======== Supplied passage
Is Telepathy Between Couples Real?
Sheila M. Eldred
When Julie Beischel met Mark Boccuzzi at a conference and agreed to participate in an experiment on telepathy, she didn't immediately tell him about the powerful connections she'd felt to him; after all, they were strangers.
Now married, however, Beischel and Boccuzzi credit telepathy for helping them meet and fall in love.
"It was like nothing I had ever encountered," Beischel said.
Now, they are co-writing a book, Psychic Intimacy: A Handbook for Couples, that will highlight practical applications of telepathy for couples. In fact, they've suggested that Radin turn the experiment into a dating service.
The field of parapsychology can be tricky for scientists to navigate. At best, they're known as a fringe group; at worst, they're lumped together with astrologers and fortune tellers. NIH funding is hard to come by. People were often surprised that Beischel, a "hard-core" scientist with a PhD in pharmacology and toxicology, wrote a book about mediums.
But Beischel, Radin and many others are confident in their ability to answer most skeptics' question affirmatively: Is telepathy real?
Radin tells the story of Hans Berger, the German who recorded the first human electroencephalogram (EEG) in 1924, who fell while riding a horse and was almost run over by a team of horses racing down the road inches from his head. His sister, many miles away, sensed the danger and insisted that her father send a telegram to find out what was wrong. She had never sent a telegram before, and the experience left Burger so curious that he switched from studying math and astronomy to medicine hoping to discover the source of that psychic energy.
Way Beyond Chance
About 100 years later, the explanation is still largely a mystery, but about 200 published experiments reveal mental connections that are "way beyond chance," Radin said. Not knowing how it works, though, is uncomfortable for many scientists.
"Looking at the experiments and the data, it's very clear something is going on," Radin said. "There is doubt because we don't have a good explanation for it yet."
Still, even his most skeptical friends have shifted their thinking; while they may not believe it's real, they no longer feel as strongly that it's not, Radin said.
Take the experiment that started Beischel and Boccuzzi's relationship, which is typical of the type of research parapsychologists conduct: Beischel was in a room by herself, unable to see Boccuzzi. Boccuzzi was instructed to gaze at her intently on a closed circuit screen that showed her image intermittently.
The data showed Beischel's physiological responses increasing when Boccuzzi could see her, and spiking the second he couldn't -- as if her body was saying, "Oh, where did he go?" she said.
And subjects who are emotionally close usually show a greater effect than strangers.
Radin's Love Study, published in 2008, showed that directing intention toward a loved one (in this case, cancer patients) can activate the recipient's nervous system.
================
======== Stored data
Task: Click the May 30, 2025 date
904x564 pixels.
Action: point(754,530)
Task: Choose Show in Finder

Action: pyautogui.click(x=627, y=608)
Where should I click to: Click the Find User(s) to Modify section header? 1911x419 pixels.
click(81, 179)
================
Tasks to perform:
**1.** Say whether each statement agrees with the article on telepathy between couples. For each one, answer yes or no and quote the words of the article that decide it.
(a) About 200 published experiments reveal mental connections, according to Radin.
(b) Radin's Love Study was published in 2010.
(c) Strangers usually show a greater effect than subjects who are emotionally close.
**2.** Duplicate the part of the telepathy article that opens with the words containing "The data showed" and closes with "recipient's nervous system.".
The records are taken from a separate source.

Solutions below:
**1.**
(a) Yes: "about 200 published experiments reveal mental connections that are "way beyond chance," Radin said."
(b) No: "Radin's Love Study, published in 2008"
(c) No: "subjects who are emotionally close usually show a greater effect than strangers."

**2.**
The data showed Beischel's physiological responses increasing when Boccuzzi could see her, and spiking the second he couldn't -- as if her body was saying, "Oh, where did he go?" she said.
And subjects who are emotionally close usually show a greater effect than strangers.
Radin's Love Study, published in 2008, showed that directing intention toward a loved one (in this case, cancer patients) can activate the recipient's nervous system.